§ **EXERCISE TASK**: Reproduce every line of the material below without any changes.

§ **DATA SECTION**:
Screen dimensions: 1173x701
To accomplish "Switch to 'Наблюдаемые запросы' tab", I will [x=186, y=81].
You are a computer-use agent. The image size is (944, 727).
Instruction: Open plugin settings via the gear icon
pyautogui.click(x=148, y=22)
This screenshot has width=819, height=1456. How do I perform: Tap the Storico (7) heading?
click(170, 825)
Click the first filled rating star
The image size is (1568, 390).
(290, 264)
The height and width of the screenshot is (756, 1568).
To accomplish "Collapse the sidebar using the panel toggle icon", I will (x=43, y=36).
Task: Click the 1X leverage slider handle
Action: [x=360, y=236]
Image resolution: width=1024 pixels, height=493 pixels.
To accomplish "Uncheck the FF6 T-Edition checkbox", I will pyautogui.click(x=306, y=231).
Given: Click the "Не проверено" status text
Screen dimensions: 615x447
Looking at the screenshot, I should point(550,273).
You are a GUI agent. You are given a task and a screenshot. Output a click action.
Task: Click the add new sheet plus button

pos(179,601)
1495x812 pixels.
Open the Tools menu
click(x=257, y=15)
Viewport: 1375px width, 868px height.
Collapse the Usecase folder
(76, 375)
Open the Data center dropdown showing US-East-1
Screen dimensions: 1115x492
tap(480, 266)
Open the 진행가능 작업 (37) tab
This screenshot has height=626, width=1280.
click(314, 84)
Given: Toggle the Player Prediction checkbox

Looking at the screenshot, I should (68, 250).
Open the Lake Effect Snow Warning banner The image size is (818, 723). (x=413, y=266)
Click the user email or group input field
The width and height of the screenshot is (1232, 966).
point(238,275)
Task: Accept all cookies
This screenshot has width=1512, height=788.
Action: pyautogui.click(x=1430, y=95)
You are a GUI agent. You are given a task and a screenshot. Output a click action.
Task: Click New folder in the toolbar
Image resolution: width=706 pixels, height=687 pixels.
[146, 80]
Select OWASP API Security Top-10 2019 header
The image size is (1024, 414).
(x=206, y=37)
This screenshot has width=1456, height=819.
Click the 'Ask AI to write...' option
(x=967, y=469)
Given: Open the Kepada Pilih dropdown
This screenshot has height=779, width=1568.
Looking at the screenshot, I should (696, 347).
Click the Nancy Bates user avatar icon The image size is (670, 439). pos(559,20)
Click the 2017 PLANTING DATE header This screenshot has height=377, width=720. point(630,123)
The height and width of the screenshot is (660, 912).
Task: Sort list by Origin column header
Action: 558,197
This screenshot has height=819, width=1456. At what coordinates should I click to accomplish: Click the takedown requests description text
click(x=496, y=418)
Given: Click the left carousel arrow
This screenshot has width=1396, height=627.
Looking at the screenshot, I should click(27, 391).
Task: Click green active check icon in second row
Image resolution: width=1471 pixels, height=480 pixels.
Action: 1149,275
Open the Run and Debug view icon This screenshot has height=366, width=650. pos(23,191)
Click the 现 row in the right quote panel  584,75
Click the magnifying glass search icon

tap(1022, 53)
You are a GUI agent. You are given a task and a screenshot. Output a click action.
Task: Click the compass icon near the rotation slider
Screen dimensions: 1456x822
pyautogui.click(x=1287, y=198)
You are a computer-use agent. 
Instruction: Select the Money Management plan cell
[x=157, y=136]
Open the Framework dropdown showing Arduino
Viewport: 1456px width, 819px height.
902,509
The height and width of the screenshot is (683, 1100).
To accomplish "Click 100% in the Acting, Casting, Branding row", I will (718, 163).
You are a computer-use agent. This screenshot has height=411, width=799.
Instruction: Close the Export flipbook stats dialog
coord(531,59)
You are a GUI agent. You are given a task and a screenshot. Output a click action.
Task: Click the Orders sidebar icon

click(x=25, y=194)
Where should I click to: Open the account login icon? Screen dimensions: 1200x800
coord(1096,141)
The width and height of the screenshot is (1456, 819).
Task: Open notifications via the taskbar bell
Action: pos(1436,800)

§ **THE RESPONSE**:
Screen dimensions: 1173x701
To accomplish "Switch to 'Наблюдаемые запросы' tab", I will [x=186, y=81].
You are a computer-use agent. The image size is (944, 727).
Instruction: Open plugin settings via the gear icon
pyautogui.click(x=148, y=22)
This screenshot has width=819, height=1456. How do I perform: Tap the Storico (7) heading?
click(170, 825)
Click the first filled rating star
The image size is (1568, 390).
(290, 264)
The height and width of the screenshot is (756, 1568).
To accomplish "Collapse the sidebar using the panel toggle icon", I will (x=43, y=36).
Task: Click the 1X leverage slider handle
Action: [x=360, y=236]
Image resolution: width=1024 pixels, height=493 pixels.
To accomplish "Uncheck the FF6 T-Edition checkbox", I will pyautogui.click(x=306, y=231).
Given: Click the "Не проверено" status text
Screen dimensions: 615x447
Looking at the screenshot, I should point(550,273).
You are a GUI agent. You are given a task and a screenshot. Output a click action.
Task: Click the add new sheet plus button

pos(179,601)
1495x812 pixels.
Open the Tools menu
click(x=257, y=15)
Viewport: 1375px width, 868px height.
Collapse the Usecase folder
(76, 375)
Open the Data center dropdown showing US-East-1
Screen dimensions: 1115x492
tap(480, 266)
Open the 진행가능 작업 (37) tab
This screenshot has height=626, width=1280.
click(314, 84)
Given: Toggle the Player Prediction checkbox

Looking at the screenshot, I should (68, 250).
Open the Lake Effect Snow Warning banner The image size is (818, 723). (x=413, y=266)
Click the user email or group input field
The width and height of the screenshot is (1232, 966).
point(238,275)
Task: Accept all cookies
This screenshot has width=1512, height=788.
Action: pyautogui.click(x=1430, y=95)
You are a GUI agent. You are given a task and a screenshot. Output a click action.
Task: Click New folder in the toolbar
Image resolution: width=706 pixels, height=687 pixels.
[146, 80]
Select OWASP API Security Top-10 2019 header
The image size is (1024, 414).
(x=206, y=37)
This screenshot has width=1456, height=819.
Click the 'Ask AI to write...' option
(x=967, y=469)
Given: Open the Kepada Pilih dropdown
This screenshot has height=779, width=1568.
Looking at the screenshot, I should (696, 347).
Click the Nancy Bates user avatar icon The image size is (670, 439). pos(559,20)
Click the 2017 PLANTING DATE header This screenshot has height=377, width=720. point(630,123)
The height and width of the screenshot is (660, 912).
Task: Sort list by Origin column header
Action: 558,197
This screenshot has height=819, width=1456. At what coordinates should I click to accomplish: Click the takedown requests description text
click(x=496, y=418)
Given: Click the left carousel arrow
This screenshot has width=1396, height=627.
Looking at the screenshot, I should click(27, 391).
Task: Click green active check icon in second row
Image resolution: width=1471 pixels, height=480 pixels.
Action: 1149,275
Open the Run and Debug view icon This screenshot has height=366, width=650. pos(23,191)
Click the 现 row in the right quote panel  584,75
Click the magnifying glass search icon

tap(1022, 53)
You are a GUI agent. You are given a task and a screenshot. Output a click action.
Task: Click the compass icon near the rotation slider
Screen dimensions: 1456x822
pyautogui.click(x=1287, y=198)
You are a computer-use agent. 
Instruction: Select the Money Management plan cell
[x=157, y=136]
Open the Framework dropdown showing Arduino
Viewport: 1456px width, 819px height.
902,509
The height and width of the screenshot is (683, 1100).
To accomplish "Click 100% in the Acting, Casting, Branding row", I will (718, 163).
You are a computer-use agent. This screenshot has height=411, width=799.
Instruction: Close the Export flipbook stats dialog
coord(531,59)
You are a GUI agent. You are given a task and a screenshot. Output a click action.
Task: Click the Orders sidebar icon

click(x=25, y=194)
Where should I click to: Open the account login icon? Screen dimensions: 1200x800
coord(1096,141)
The width and height of the screenshot is (1456, 819).
Task: Open notifications via the taskbar bell
Action: pos(1436,800)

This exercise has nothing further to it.